** START OF Available records **

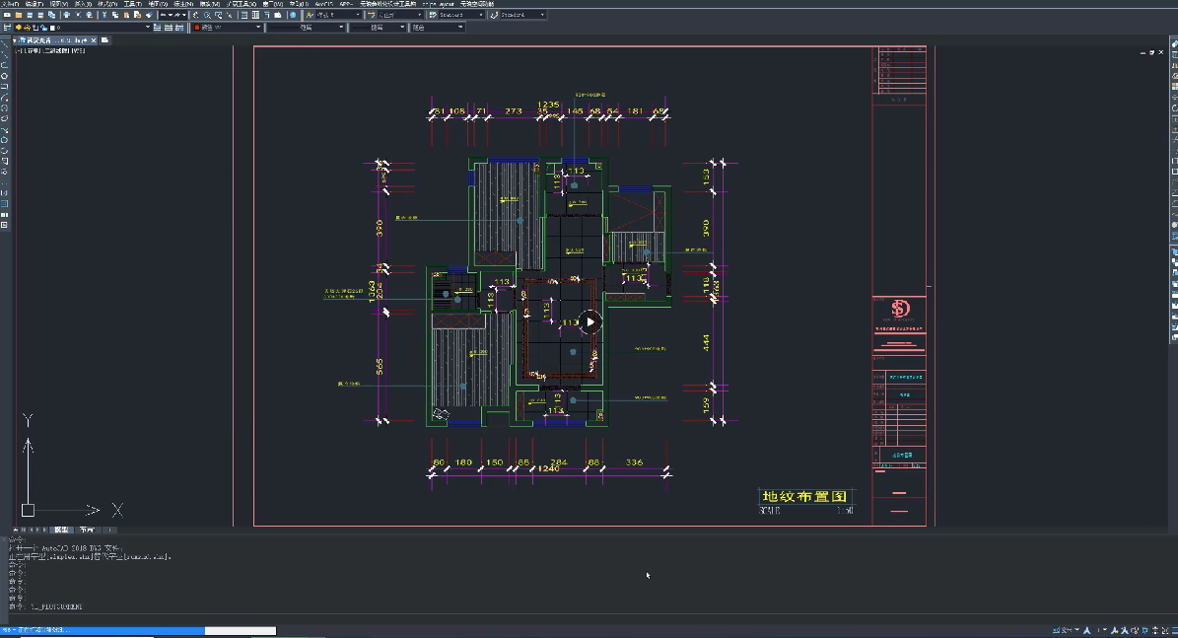1178x638 pixels.
Task: Expand the linetype control dropdown
Action: 342,28
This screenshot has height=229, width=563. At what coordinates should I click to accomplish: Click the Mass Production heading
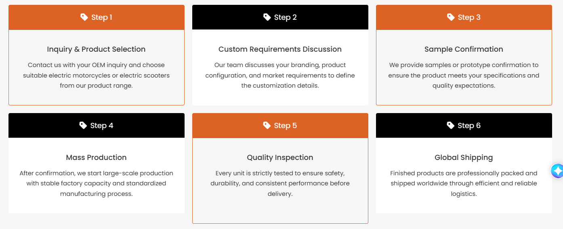96,158
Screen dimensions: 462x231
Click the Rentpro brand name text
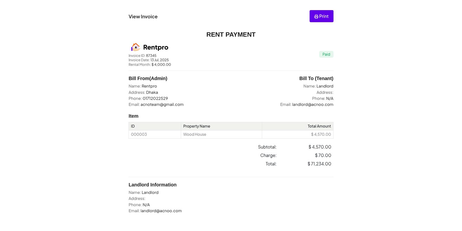[156, 47]
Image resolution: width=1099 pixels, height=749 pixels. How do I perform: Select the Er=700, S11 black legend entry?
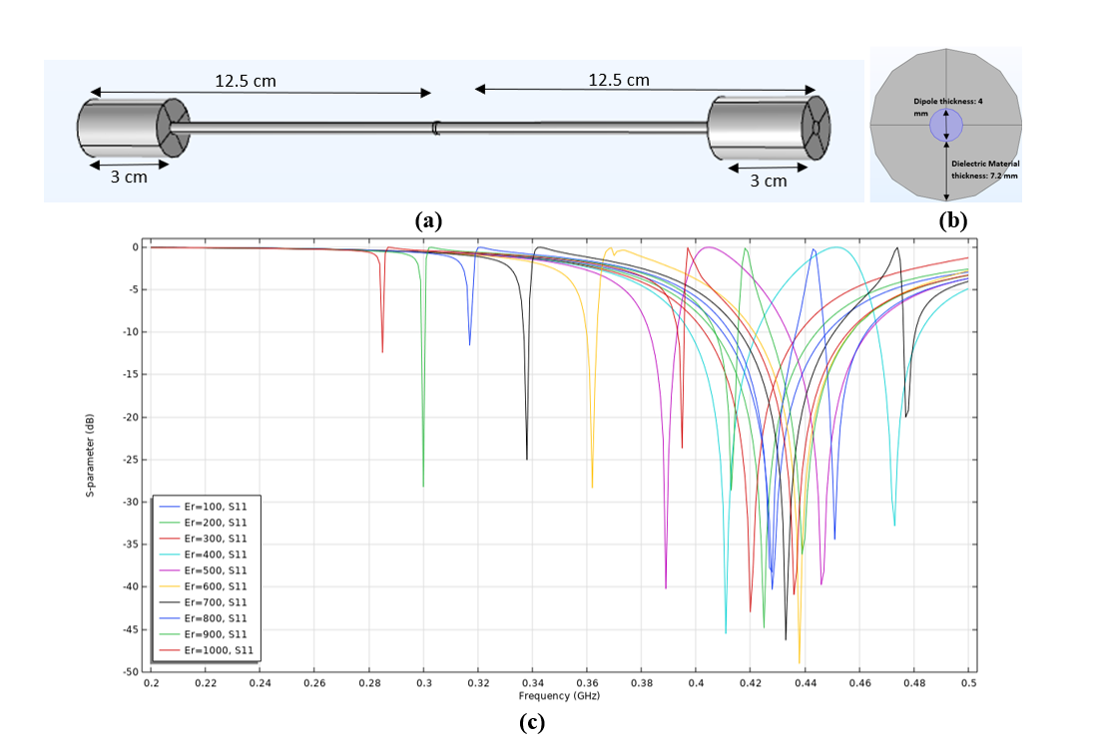pos(205,602)
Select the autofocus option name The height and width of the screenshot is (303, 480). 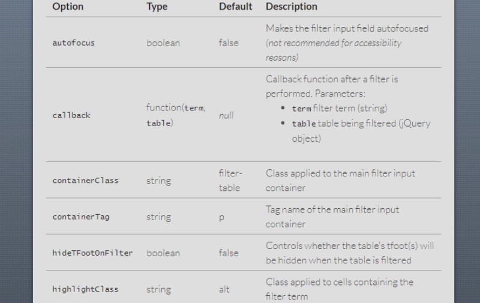coord(73,43)
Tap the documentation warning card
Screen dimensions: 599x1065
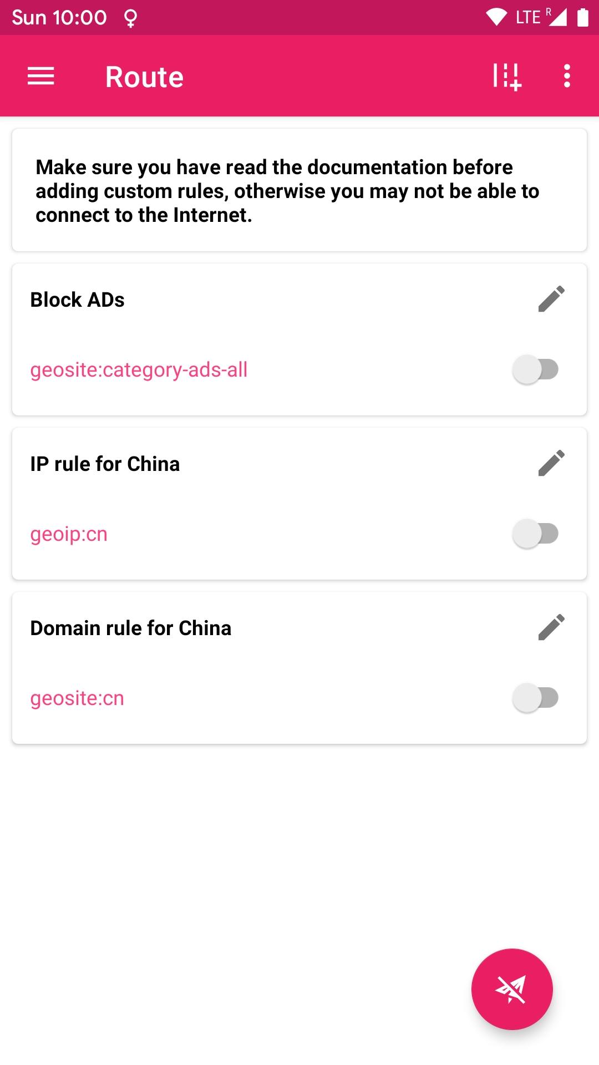tap(300, 190)
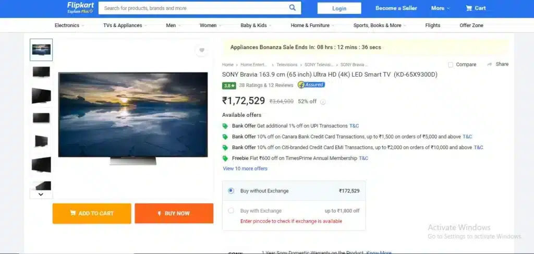Select the second TV thumbnail image
Image resolution: width=534 pixels, height=254 pixels.
[41, 71]
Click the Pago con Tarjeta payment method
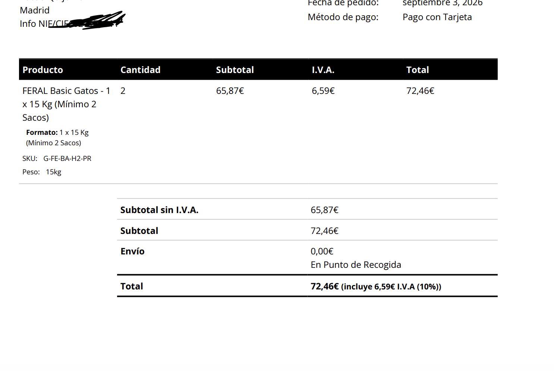The width and height of the screenshot is (554, 371). 437,17
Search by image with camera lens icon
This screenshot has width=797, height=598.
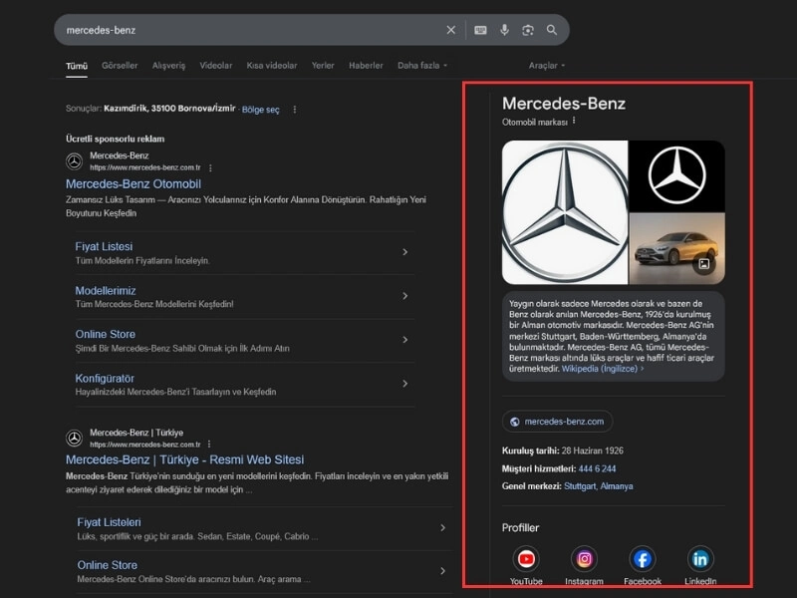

** END OF Available records **

Given task
Quote the entries from the line containing "Click the Pago con Tarjeta payment method" through the end of the entries, leaving out the pictures.

Solution for this exercise
Click the Pago con Tarjeta payment method
The width and height of the screenshot is (554, 371). 437,17
Search by image with camera lens icon
This screenshot has width=797, height=598.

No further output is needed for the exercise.